Rtęć magazynuje się w organizmach żywych, także u ludzi, i zakłóca wiele niezbędnych do życia procesów biochemicznych. Po rozbiciu termometru lub świetlówki opary zawierające cząsteczki rtęci mogą szybko doprowadzić do zatrucia. Dla przykładu, 1 gram rtęć (a tyle jest w jednym termometrze) może zatruć jedno jeziorko o powierzchni 8 ha.
Po rozbiciu termometru należy przewietrzyć pomieszczenie, w którym doszło do stłuczenia i zamknąć drzwi, aby nikt nie wszedł do pokoju i nie rozniósł resztek rtęci po całym mieszkaniu. Resztki szkła powinno się zebrać w gumowych rękawiczkach, następnie przetrzeć podłogę jednorazowymi wilgotnymi ręcznikami papierowymi, i umieścić wszystko w szczelnym zamkniętym worku plastikowym (wraz z rękawiczkami). Na koniec trzeba dokładnie umyć ręce mydłem, a worek oddać, np. do punktu zbierania świetlówek lub innego podobnego miejsca (co nie jest wcale takie łatwe).
Z badań TNS Polska wynika, że 54% dorosłych Polaków nie wie, jak się zachować w takiej sytuacji.
Z badań wynika, że nie zdajemy sobie sprawy z tego, w jakich produktach może znajdować się rtęć. Wyjątkiem są termometry – aż 77 proc. badanych kojarzy je z obecnością rtęci. Na występowanie jej w świetlówkach wskazało już tylko 35 proc. badanych, a 11 proc. przyznało, że może się ona znajdować w popularnych niegdyś plombach dentystycznych. Jednak o tym, że rtęć może być obecna w oknach wie tylko 9 proc. z nas.
Tymczasem do produkcji okien w Polsce wykorzystywane jest około 1,5 tony rtęci rocznie (rtęć jest stosowana w większości mas uszczelniających do okien).
"Aż 68 proc. Polaków zadeklarowało w naszym badaniu, że gotowi są wybierać produkty bezrtęciowe, tak by ograniczyć lub wyeliminować wydobycie tego pierwiastka. Oznacza to, że chcielibyśmy chronić środowisko, a także zdrowie nasze i naszych dzieci. Nie wiemy tylko, jak możemy to robić" – mówi Brzózek. Według niego konsument powinien wiedzieć, że może przyczynić się do ograniczenia ryzyka związanego z wykorzystywaniem rtęci wybierając te produkty, które jej nie zawierają.

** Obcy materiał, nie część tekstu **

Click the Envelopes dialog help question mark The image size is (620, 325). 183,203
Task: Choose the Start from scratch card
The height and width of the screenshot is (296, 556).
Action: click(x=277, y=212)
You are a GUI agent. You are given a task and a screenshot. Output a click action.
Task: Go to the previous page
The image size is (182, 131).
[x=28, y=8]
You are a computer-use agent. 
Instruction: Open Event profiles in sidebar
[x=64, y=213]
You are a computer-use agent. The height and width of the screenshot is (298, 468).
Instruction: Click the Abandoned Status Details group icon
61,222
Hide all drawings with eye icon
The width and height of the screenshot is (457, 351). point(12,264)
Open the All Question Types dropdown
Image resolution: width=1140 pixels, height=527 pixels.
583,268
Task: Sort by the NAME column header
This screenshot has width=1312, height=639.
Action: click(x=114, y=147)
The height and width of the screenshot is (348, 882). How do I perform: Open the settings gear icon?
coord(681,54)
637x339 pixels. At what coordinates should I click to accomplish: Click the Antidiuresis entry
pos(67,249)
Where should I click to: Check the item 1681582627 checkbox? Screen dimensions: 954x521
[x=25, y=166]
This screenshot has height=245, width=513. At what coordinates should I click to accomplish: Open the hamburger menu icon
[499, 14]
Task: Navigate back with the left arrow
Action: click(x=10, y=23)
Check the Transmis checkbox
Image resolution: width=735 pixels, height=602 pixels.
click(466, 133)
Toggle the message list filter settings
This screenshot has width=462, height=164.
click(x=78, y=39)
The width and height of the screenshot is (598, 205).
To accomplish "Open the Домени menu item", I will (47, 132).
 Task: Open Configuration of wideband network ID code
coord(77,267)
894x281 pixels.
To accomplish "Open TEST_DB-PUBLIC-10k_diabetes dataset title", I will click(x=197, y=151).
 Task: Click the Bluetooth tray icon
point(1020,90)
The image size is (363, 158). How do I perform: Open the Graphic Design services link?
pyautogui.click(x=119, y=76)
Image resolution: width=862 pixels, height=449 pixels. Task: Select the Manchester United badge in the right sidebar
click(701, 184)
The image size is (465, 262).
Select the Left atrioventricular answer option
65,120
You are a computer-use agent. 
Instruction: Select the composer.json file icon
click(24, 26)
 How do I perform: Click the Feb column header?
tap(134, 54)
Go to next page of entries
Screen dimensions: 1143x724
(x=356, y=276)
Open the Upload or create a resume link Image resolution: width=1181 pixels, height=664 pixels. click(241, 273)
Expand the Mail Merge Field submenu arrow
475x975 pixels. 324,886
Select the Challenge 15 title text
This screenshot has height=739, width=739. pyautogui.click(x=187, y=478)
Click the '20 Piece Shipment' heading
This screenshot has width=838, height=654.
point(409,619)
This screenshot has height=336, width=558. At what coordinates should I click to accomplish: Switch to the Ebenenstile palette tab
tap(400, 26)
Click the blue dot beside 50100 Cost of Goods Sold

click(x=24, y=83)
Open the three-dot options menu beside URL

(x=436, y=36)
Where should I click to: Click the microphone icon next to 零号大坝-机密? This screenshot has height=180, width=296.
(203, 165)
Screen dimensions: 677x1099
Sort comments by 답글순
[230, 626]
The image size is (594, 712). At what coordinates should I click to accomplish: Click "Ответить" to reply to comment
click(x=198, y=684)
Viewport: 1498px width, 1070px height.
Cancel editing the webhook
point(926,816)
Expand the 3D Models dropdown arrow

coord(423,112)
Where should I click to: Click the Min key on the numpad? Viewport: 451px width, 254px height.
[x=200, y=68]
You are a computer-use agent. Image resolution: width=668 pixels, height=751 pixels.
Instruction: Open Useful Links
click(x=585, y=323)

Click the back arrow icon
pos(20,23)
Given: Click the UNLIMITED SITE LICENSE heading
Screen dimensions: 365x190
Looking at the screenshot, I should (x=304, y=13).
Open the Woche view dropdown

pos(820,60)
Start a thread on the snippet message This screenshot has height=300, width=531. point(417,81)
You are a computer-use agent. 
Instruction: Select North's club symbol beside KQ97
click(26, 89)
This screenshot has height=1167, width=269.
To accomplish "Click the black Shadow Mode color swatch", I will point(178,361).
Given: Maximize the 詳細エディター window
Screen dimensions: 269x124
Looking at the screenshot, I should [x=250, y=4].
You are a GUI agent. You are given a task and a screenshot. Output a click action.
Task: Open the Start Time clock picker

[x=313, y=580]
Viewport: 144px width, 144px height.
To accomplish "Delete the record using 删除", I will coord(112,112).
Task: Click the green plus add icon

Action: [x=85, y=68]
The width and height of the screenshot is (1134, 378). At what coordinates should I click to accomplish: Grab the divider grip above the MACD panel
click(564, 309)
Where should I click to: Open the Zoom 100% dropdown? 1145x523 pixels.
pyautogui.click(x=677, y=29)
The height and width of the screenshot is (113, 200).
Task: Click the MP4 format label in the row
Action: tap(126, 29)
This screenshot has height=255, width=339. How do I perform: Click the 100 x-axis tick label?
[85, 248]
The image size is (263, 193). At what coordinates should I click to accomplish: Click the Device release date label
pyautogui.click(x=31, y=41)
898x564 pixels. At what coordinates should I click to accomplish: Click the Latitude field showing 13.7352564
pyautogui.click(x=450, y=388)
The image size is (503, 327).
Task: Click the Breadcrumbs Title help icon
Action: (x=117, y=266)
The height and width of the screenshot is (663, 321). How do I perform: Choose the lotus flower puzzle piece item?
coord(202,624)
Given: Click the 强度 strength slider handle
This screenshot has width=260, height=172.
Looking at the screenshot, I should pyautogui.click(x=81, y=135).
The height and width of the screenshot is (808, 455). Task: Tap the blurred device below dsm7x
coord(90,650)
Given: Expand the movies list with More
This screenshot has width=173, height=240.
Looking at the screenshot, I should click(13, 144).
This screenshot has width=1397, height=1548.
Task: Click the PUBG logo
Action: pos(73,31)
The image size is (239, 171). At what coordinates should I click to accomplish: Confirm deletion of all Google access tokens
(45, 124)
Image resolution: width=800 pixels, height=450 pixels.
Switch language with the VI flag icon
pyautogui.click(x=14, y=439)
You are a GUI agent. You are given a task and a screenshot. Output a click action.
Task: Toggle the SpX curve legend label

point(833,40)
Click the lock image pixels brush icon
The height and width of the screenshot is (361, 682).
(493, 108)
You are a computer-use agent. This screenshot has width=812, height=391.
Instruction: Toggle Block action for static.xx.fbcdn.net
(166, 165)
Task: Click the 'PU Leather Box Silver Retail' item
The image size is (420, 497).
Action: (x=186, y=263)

Aby to ułatwić, organizatorzy kampanii przyznają certyfikaty „Zielone okno” producentom okien, których produkty nie zawierają rtęci.
W ramach inicjatywy uruchomiona została strona internetowa (www.zieloneokno.org), na której można m.in. obejrzeć film edukacyjny na temat rtęci oraz dowiedzieć się, w jaki sposób zneutralizować rozlaną rtęć.